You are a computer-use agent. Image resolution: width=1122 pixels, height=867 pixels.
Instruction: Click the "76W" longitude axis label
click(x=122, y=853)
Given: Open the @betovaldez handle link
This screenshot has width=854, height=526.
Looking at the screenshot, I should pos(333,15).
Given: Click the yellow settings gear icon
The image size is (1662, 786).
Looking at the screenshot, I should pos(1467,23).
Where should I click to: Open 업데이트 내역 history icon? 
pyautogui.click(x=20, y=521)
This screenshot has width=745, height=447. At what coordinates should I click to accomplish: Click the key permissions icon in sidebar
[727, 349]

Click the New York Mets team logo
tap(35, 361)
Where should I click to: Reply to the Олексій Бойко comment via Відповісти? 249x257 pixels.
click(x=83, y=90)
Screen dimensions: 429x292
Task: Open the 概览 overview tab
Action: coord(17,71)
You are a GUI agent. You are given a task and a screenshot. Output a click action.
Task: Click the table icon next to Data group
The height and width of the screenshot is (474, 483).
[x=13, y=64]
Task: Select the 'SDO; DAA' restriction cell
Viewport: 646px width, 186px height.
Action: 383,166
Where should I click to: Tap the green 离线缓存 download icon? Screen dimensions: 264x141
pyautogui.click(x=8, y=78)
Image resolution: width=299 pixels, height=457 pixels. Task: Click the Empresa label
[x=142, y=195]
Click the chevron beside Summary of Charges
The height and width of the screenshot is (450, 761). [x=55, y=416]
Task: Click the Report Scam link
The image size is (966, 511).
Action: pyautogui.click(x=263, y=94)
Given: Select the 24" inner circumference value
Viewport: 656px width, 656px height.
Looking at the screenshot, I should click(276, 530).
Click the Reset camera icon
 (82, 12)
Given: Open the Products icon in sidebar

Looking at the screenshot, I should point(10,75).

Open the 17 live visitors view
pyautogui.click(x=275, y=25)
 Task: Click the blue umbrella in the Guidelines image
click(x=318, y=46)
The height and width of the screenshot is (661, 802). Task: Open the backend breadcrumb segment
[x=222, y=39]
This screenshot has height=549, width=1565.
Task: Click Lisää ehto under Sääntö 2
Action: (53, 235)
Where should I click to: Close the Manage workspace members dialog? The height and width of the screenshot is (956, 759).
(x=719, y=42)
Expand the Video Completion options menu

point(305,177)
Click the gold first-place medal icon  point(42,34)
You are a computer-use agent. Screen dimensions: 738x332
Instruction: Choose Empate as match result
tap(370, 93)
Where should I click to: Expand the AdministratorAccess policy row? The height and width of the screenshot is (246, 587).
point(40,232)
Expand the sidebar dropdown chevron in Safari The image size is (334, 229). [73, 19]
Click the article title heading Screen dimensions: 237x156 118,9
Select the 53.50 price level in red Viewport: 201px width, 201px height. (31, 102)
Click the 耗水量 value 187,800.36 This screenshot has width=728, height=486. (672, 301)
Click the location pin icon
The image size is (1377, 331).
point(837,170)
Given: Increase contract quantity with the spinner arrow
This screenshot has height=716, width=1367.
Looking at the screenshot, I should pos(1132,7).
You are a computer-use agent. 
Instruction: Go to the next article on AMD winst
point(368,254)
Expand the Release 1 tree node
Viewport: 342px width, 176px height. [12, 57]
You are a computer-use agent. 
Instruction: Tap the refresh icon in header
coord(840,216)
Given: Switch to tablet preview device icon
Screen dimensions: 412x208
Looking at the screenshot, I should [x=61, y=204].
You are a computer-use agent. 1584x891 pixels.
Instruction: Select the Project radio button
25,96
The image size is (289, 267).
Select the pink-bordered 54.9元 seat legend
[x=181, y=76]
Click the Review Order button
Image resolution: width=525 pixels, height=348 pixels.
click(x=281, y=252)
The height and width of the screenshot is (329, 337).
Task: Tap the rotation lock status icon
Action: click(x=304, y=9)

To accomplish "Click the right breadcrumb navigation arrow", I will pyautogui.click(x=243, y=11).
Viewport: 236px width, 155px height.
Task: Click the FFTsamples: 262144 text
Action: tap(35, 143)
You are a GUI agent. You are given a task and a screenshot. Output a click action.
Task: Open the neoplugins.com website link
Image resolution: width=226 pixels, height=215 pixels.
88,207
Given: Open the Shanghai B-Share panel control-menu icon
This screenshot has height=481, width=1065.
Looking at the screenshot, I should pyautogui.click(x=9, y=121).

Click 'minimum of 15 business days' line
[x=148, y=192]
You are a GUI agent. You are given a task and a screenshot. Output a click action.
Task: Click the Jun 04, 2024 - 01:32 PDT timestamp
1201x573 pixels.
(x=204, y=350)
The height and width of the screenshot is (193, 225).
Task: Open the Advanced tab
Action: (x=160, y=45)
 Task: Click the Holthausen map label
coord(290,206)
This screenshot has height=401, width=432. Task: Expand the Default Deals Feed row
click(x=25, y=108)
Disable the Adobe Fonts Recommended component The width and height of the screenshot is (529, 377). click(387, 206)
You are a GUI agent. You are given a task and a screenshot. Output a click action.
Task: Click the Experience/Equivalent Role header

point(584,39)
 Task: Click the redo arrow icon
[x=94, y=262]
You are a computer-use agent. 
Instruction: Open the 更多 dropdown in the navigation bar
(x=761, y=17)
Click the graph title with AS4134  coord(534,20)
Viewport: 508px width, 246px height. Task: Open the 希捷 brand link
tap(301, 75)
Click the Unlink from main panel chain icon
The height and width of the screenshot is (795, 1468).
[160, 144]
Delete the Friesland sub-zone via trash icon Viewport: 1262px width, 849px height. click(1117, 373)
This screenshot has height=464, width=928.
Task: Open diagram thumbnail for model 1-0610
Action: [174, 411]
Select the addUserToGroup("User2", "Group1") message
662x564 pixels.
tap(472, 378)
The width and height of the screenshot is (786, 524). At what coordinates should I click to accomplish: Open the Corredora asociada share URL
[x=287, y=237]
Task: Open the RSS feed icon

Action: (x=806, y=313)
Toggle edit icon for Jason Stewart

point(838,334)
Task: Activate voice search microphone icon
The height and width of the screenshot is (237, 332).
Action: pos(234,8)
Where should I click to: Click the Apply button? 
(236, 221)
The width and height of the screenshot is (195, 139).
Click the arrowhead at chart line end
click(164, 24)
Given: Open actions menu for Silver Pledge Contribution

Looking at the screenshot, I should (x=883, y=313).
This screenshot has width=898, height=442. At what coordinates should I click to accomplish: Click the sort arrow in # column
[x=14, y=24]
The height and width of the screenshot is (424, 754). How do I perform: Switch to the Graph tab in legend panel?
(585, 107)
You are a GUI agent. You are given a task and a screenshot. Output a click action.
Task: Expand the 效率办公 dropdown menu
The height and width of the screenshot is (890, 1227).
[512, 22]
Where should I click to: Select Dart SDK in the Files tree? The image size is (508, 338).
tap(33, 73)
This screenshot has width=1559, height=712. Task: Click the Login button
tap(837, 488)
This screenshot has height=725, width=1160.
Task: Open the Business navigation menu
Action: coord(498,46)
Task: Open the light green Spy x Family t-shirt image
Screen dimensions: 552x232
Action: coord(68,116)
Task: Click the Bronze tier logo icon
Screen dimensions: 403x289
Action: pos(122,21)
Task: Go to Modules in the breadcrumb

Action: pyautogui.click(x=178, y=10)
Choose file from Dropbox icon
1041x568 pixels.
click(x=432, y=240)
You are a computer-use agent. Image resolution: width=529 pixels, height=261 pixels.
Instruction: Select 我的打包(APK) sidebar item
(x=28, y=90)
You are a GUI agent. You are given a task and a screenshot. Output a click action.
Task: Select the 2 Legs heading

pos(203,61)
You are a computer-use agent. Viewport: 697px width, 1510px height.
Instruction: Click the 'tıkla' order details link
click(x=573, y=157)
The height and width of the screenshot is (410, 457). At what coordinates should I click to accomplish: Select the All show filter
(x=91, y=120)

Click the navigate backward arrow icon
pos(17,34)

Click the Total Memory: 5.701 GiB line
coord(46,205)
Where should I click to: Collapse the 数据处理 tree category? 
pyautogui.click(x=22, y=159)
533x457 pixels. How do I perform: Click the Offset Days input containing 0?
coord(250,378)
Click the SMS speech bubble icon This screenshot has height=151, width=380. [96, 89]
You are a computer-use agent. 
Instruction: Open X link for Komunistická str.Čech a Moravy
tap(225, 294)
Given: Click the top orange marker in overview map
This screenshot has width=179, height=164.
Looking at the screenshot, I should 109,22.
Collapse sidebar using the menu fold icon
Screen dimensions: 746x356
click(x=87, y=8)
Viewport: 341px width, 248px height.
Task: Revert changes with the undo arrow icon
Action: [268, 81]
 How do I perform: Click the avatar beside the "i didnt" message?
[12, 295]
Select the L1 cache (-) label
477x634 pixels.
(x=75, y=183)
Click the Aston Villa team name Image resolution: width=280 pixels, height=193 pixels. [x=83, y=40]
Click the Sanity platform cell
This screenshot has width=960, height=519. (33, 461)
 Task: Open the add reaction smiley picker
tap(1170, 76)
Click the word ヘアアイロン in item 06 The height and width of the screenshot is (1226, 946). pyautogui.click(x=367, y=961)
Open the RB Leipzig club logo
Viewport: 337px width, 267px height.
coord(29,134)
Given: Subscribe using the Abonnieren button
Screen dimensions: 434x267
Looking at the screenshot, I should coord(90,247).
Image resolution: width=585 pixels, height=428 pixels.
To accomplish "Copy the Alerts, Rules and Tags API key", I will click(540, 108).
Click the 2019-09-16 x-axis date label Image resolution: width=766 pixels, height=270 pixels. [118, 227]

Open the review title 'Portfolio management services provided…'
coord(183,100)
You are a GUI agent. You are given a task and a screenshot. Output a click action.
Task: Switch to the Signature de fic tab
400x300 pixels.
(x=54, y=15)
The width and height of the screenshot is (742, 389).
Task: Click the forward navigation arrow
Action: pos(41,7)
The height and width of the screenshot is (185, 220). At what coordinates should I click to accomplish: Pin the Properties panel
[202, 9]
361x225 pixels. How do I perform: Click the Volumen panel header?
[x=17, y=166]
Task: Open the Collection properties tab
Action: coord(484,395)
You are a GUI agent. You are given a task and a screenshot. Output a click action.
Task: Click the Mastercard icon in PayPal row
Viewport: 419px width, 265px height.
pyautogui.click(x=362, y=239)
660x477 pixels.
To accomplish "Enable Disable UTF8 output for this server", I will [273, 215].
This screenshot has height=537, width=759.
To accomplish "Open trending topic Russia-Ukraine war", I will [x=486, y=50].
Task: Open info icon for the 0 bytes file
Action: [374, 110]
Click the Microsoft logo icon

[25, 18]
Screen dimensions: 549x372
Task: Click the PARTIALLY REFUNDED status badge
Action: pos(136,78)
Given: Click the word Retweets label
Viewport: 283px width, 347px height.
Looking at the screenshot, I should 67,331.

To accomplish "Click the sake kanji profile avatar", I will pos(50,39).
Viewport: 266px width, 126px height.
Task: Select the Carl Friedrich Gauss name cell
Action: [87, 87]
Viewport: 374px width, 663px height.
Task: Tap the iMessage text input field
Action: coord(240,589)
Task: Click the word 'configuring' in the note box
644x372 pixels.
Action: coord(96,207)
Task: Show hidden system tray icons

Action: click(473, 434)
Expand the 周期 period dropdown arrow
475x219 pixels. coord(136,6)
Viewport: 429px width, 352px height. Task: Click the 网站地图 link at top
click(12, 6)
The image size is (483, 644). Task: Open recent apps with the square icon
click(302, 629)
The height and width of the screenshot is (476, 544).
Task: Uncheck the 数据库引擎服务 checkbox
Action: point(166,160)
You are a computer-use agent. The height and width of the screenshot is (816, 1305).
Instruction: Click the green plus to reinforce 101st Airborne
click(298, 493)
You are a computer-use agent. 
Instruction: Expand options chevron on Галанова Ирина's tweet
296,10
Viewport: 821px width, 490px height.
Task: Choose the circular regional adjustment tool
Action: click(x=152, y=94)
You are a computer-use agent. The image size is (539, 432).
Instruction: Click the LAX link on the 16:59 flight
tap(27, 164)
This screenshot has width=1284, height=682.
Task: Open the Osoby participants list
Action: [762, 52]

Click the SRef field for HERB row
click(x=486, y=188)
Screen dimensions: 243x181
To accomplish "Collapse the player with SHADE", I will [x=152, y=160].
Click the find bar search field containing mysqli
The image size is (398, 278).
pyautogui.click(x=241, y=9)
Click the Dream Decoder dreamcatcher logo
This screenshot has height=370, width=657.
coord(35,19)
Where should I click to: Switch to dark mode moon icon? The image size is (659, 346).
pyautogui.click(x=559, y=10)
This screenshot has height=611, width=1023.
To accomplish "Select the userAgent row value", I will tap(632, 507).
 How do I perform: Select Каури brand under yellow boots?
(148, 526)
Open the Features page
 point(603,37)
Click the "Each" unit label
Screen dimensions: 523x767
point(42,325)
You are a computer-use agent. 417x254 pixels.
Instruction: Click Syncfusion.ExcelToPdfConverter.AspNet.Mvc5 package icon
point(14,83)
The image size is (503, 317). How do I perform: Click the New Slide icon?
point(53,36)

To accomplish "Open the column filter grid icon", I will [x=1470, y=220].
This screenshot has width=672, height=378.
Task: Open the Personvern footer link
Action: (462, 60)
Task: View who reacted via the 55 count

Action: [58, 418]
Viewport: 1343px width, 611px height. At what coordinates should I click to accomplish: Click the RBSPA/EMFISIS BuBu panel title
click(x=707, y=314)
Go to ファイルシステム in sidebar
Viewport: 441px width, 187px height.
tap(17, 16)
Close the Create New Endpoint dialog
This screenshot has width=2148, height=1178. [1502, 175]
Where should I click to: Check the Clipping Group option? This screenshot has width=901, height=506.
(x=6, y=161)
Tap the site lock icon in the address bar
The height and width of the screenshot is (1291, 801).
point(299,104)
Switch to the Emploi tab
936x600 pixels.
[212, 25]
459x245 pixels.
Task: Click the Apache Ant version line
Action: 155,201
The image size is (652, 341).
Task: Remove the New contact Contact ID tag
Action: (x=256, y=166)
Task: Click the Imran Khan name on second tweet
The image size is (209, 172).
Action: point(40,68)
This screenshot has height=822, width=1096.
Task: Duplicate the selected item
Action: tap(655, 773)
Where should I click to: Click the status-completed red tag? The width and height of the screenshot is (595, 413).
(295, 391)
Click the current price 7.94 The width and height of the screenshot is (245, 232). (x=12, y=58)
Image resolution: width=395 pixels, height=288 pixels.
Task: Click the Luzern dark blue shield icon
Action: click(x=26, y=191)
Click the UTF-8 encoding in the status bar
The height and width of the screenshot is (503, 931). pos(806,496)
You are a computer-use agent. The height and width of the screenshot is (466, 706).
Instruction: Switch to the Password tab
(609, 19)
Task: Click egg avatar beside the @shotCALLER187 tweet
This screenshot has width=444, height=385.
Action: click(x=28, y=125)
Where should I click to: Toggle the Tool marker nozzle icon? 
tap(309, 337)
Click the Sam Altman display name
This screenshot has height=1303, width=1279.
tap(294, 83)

- [Exercise directions]
Identify every line above with the string "value" in it. Copy those lines.

- [Solution to this exercise]
Given: Select the 24" inner circumference value
Click the 耗水量 value 187,800.36 This screenshot has width=728, height=486. (672, 301)
To accomplish "Select the userAgent row value", I will tap(632, 507).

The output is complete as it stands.